Opti-Spark Experts....Help needed
I checked for codes after that one time, but nothing set.
Have to see what happens I guess on the drive home this afternoon. Air temp will be around 100 and lots of stop-n-go traffic.
I checked the fuel pump output just in case....it has good pressure, holds pressure for several hours too.
It has got to be some electronic component that is getting HOT and causing this....I just do not know what it is.
OKAY; on the way home... lots of engine bucking, or cutting out...and then it finally died and would not start again.
Pulled the codes right then....Code 16: Low Resolution signal missing.
So has my new OptiSpark unit of 3 days gone bad? The engine started cutting out after only a few miles of driving last Sat and now it died. It did start back up after cooling down for about 45 minutes, long enough for me to get home.
NOW WHAT?????
Last edited by LannyL81; Aug 20, 2008 at 12:17 AM.
You indicated in your original post the PCM was rebuilt. But what does that mean. Not like doing a engine or mechanical rebuild job. When generally testing or repairing electronics you are looking for failed parts but don’t generally replace parts that are working (unless suspect). If an intermittent problem existed with it, it might not have been discovered especially if it is heat related. If there is some sort of 5 volt regulation problem in the PCM, it could affect proper operation of the opti and dropout of the low resolution pulses. I’m just saying here in regard to all that information, it seems that the PCM could still be in the running as potential problem.
I wish I could pin point your problem or give some additional great suggestions, but finding this problem by shear testing is probably going to be tough since it quits on the road and you can’t carry you shop with you. I think you are on a good track by replacing some parts. I would never recommend to just throw parts at it but due to the nature of the symptoms, only time and driving will actual tell you when you are really fixed.
In the past I have wired LEDs into strategic parts of circuits to catch intermittent problems. This would take the place of a meter and gives immediate indications. Of course this requires higher level of electronics knowing how to wire it safety and what the indications mean as you configured them. This is just on one of my creative approaches but might give you some additional ideas.
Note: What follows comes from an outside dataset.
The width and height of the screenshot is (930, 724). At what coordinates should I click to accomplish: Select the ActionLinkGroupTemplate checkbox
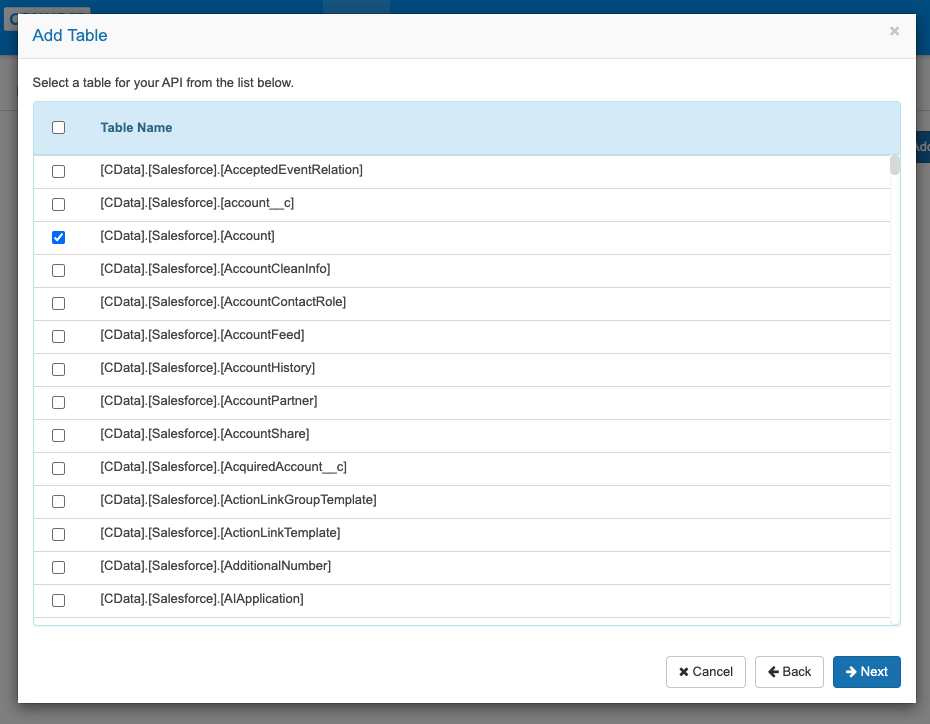[x=59, y=501]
How long did it run without cutting-out after OptiSpark replaced was less than an hour. Made three short trips: 8 miles then stop for 15 minutes, 7 miles then stopped for about an hour, 0.5 miles stop for gas, then headed for home, got about 500 feet from gas station and it bucked...got home fine. Total run time of about 30 minutes.
Last night was the first time it completely died for me. When it began to cut-out, I could just press the accelerator pedal and sort of "power" through it, but only worked for a few miles until it died and would not restart.
I tried wiggling the wire harness coming out of the OptiSpark, but still would not start.
As far as the "rebuilt" PCM...yeah right....have no idea if anything was replaced, got no information back with it. And since this is a heat releated issue, they may not have been able to duplicate the failure and just sent it back to me even though I paid $200.
I am going to borrow a PCM and try it, just to rule that out. Wonder if I should throw a new ignition module at it? Trying to troubleshoot an intermittent heat related problem is just not easy.
Last edited by LannyL81; Aug 20, 2008 at 11:29 AM.
So my thought is to push a test wire into the OptiSpark harness and find the +5V supply and monitor this with the engine running and see if this drops out when the engine starts cutting out. If so, then it is the PCM which did not get fixed. Anyone have a wiring diargram of that 4 wire harness coming out of the OptiSpark?
with a borrowed PCM sitting on the passenger floor and tools to change out the PCM I drove to and from work.
Yesterday coming home, engine begins to cut-out, tach needle bouncing, comes and goes.
I get the car in the driveway and let it idle; cutting-out, revving up, comes and goes. Within five minutes it has died and will not restart. I quickly put a fuel pressure gauge on, just to be sure. Engine does start and run....fuel pressue is 40psig, begins to cut-out and revs up once again.
Shut it off, swapped in the other PCM...start engine, running smooth, let it run for five minutes....no problems at all.
So I think I have determined that the "rebuilt" PCM still has a heat releated problem that is not fixed.
Auto Computer Exchange is the place that "rebuilt" it....so much for their work. Going to be sending it back to them AGAIN...may be they can "fix" it this time.